Os dirigentes do Benfica, tal como os adeptos e os jogadores, gostam de ganhar? Suponho que também, um pouco, às vezes. Mas gostam ainda mais de comprar jogadores. É uma doença, obsessiva-compulsiva, a que chamam oniomania, de que padecem geralmente esposas ociosas.

A oniomania atingiu os dirigentes do Benfica com mais força este Natal. Mas é justo reconhecer que não é de agora. Vem do tempo de Manuel Damásio e do Artur Jorge. Todos os males começaram aí: nas vagas sucessivas de compras, na desmoralização militante das equipas que prometem. Até hoje, sempre, sem descontinuar.

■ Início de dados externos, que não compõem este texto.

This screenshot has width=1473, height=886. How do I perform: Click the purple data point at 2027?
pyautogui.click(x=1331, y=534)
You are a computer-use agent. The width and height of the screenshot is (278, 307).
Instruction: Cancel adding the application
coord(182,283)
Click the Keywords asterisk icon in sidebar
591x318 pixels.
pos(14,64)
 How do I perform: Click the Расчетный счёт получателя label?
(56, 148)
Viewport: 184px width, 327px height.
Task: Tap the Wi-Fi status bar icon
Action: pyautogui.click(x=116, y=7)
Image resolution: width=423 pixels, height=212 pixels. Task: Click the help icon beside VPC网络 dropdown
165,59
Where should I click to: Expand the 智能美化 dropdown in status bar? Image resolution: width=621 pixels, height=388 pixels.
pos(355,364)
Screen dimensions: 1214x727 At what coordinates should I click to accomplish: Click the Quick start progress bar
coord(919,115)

Está a degenerar em doença crónica.

Das duas três:
A culpa é do Jorge Jesus que pede sempre mais, mais, mais jogadores?
Ou a culpa é dos que facturam a cada compra, boa ou má, que importa, o que conta é a comissão que se recebe?
Ou a culpa é dos bancos, dos Madoff's do futebol, da especulação sem freio e sem controlo, dos Rendeiros, dos Oliveiras e Costa, dos que recebem acções a preços de amigo, tão de amigo que dos cheques de compra não fica rasto, mas fica das vendas opulentas, ao melhor preço?

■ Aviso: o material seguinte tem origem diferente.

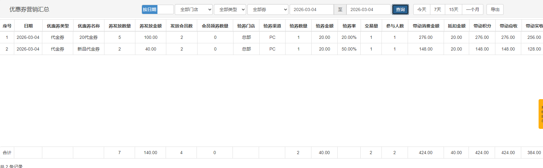Open the 全部门店 store dropdown

pyautogui.click(x=194, y=9)
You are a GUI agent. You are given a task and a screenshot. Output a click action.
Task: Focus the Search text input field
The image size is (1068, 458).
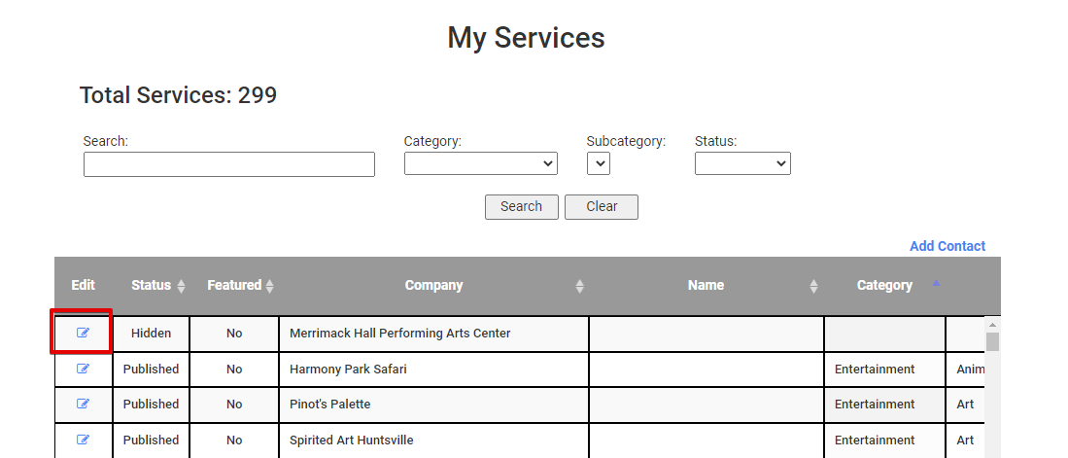coord(228,164)
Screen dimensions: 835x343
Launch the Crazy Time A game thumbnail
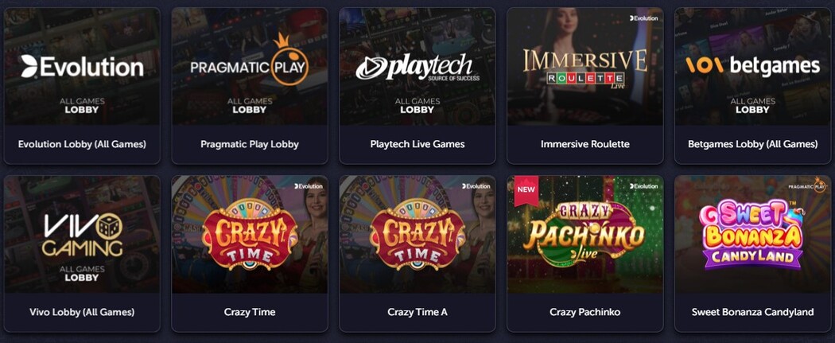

Não sei. O que sei, porque sou sócio contribuinte e vou ver os jogos, é que
  • o Urreta jogou bem e merecia mais oportunidades, assim como o Júlio César,
  • o Weldon foi um mouro de trabalho a última vez que lhe deram uns minutos e era preciso aguentar o resultado,
  • o Rúben Amorim já merecia ter sido chamado à selecção, apesar do pouco tempo que o deixam jogar,
  • o Carlos Martins das duas vezes que jogou nos últimos meses esteve ao nível do Pablo Aimar,
  • o Luís Filipe, apesar dos adeptos, até jogou bem, quando o deixaram,
  • o Roderick Miranda idem idem,
  • o Fábio Coentrão aspas aspas, sempre,
  • o Luís Menezes tem pinta e só precisa que acreditem nele,
  • um tal Diego de Souza que emprestámos a um clube brasileiro (ainda é nosso?) foi convocado para equipa A do Brasil.
  • o Makukula está farto de marcar golos na Turquia...
  • e por aí adiante.

Pois nenhum é titular do Benfica, nem vai ser tão cedo. E não estou a criticar o JJ pelas equipas que faz alinhar, e muito bem, apenas pelos jogadores a mais, que, seguramente, não pára de exigir. Ou não?

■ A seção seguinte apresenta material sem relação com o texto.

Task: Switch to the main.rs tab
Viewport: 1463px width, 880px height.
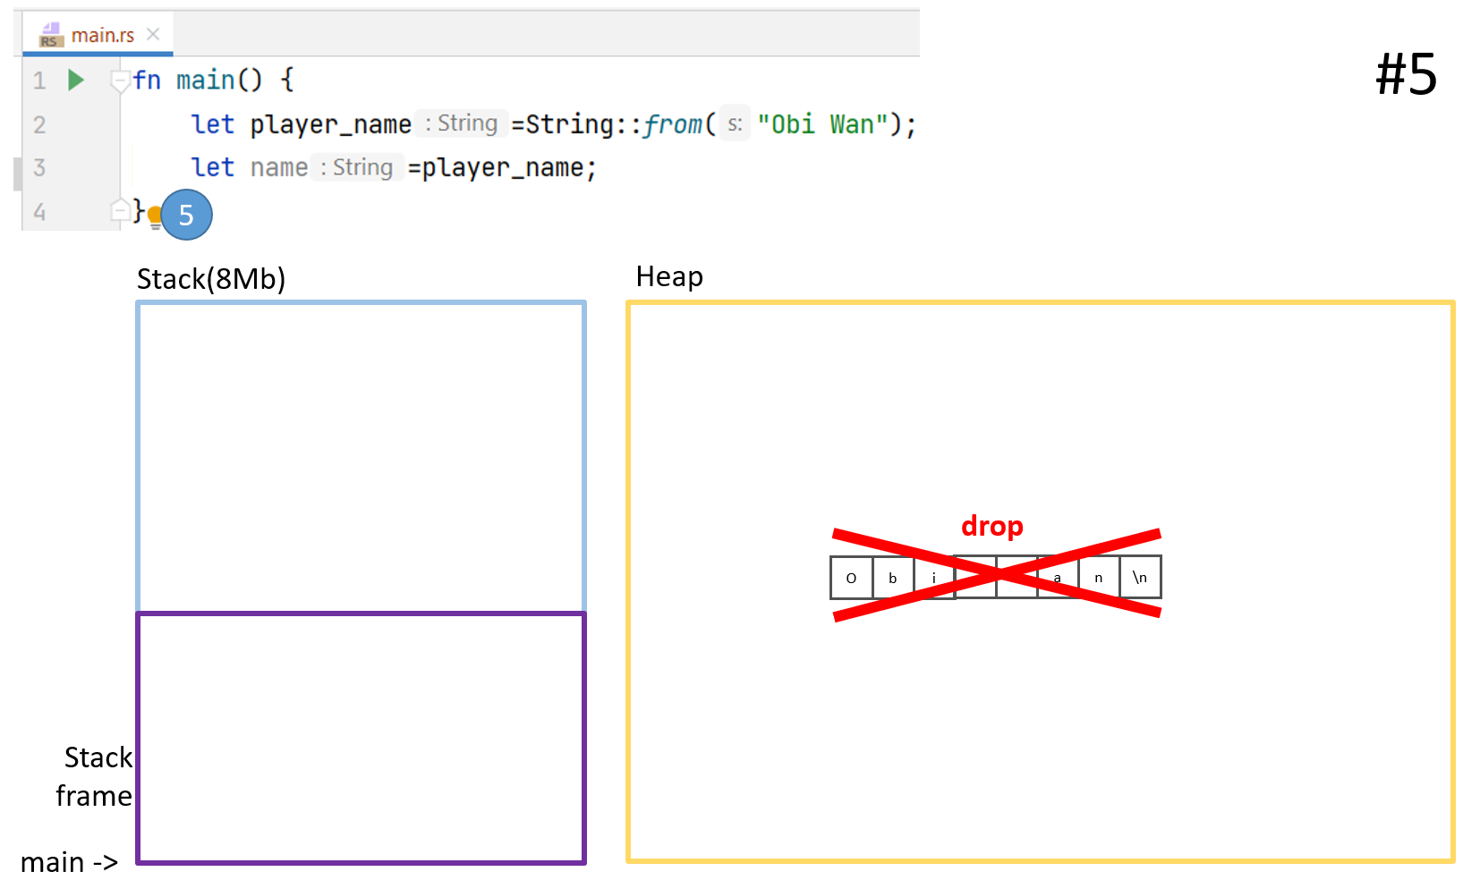Action: (102, 36)
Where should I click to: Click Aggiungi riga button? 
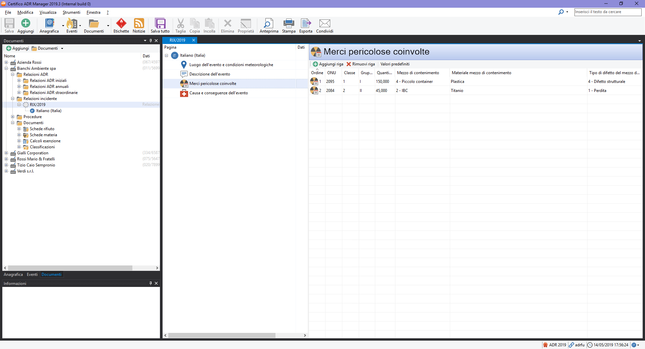[328, 64]
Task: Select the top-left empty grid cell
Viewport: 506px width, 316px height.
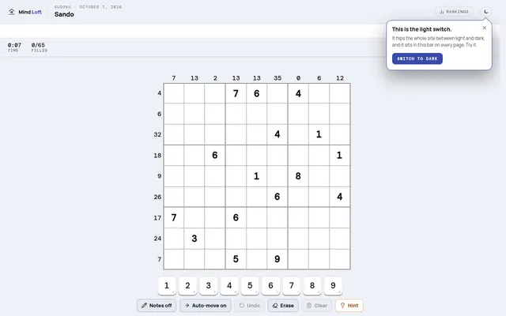Action: (174, 93)
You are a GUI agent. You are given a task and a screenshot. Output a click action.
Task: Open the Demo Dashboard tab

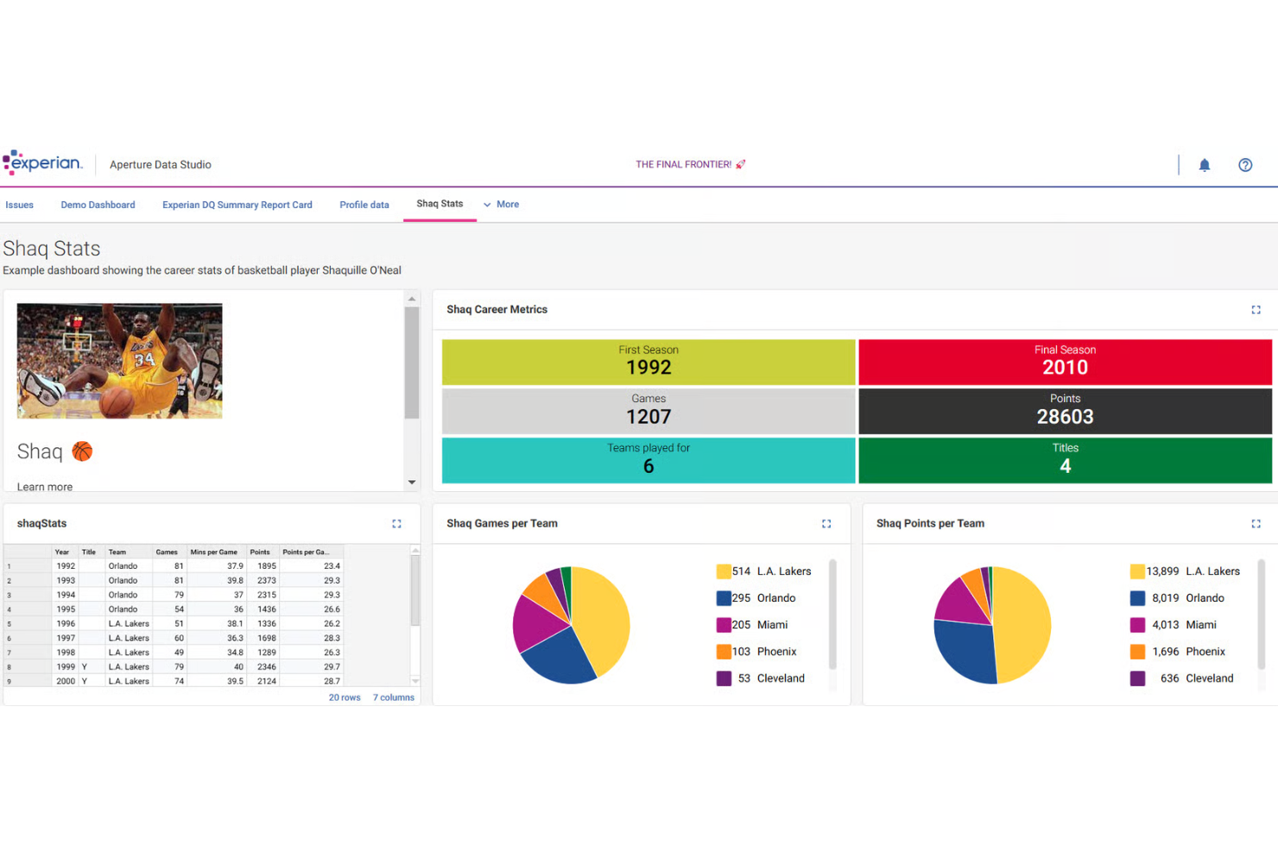[98, 205]

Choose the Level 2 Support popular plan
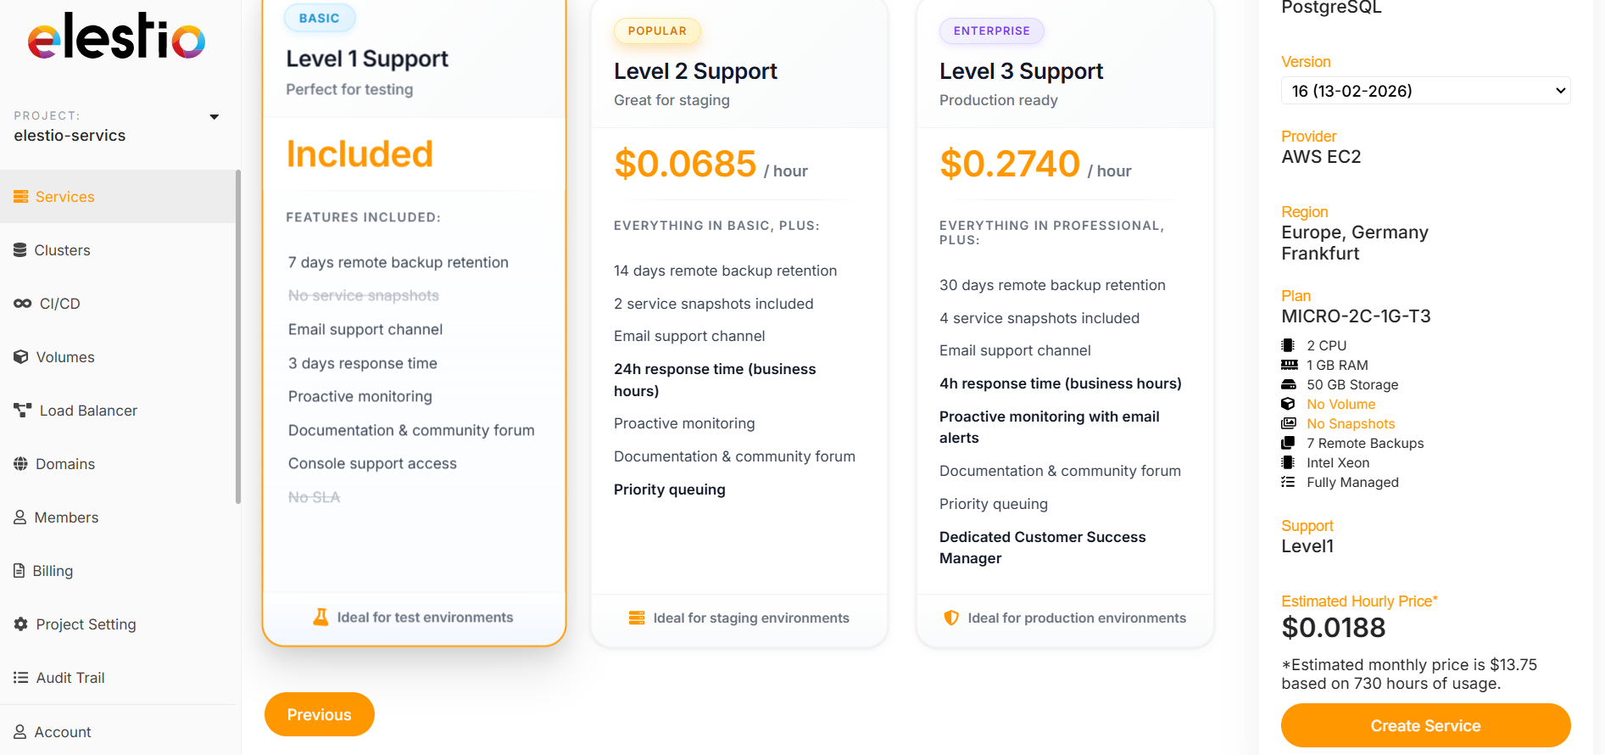[x=738, y=339]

Anda moiro na costa, olá se anda! O Benfica não tem poços de petróleo e não compra jogadores por comprar - não precisávamos que Pinto da Costa no-lo viesse dizer. O que isto me faz lembrar é o primeiro ano de Vale e Azevedo com Graeme Souness à frente do Benfica. Estávamos "quase lá" pelo Natal. Vale e Azevedo substituiu metade da equipa e viemos por aí abaixo. Viemos nós, o Benfica. Alguns, dizem as más línguas, safaram-se bem.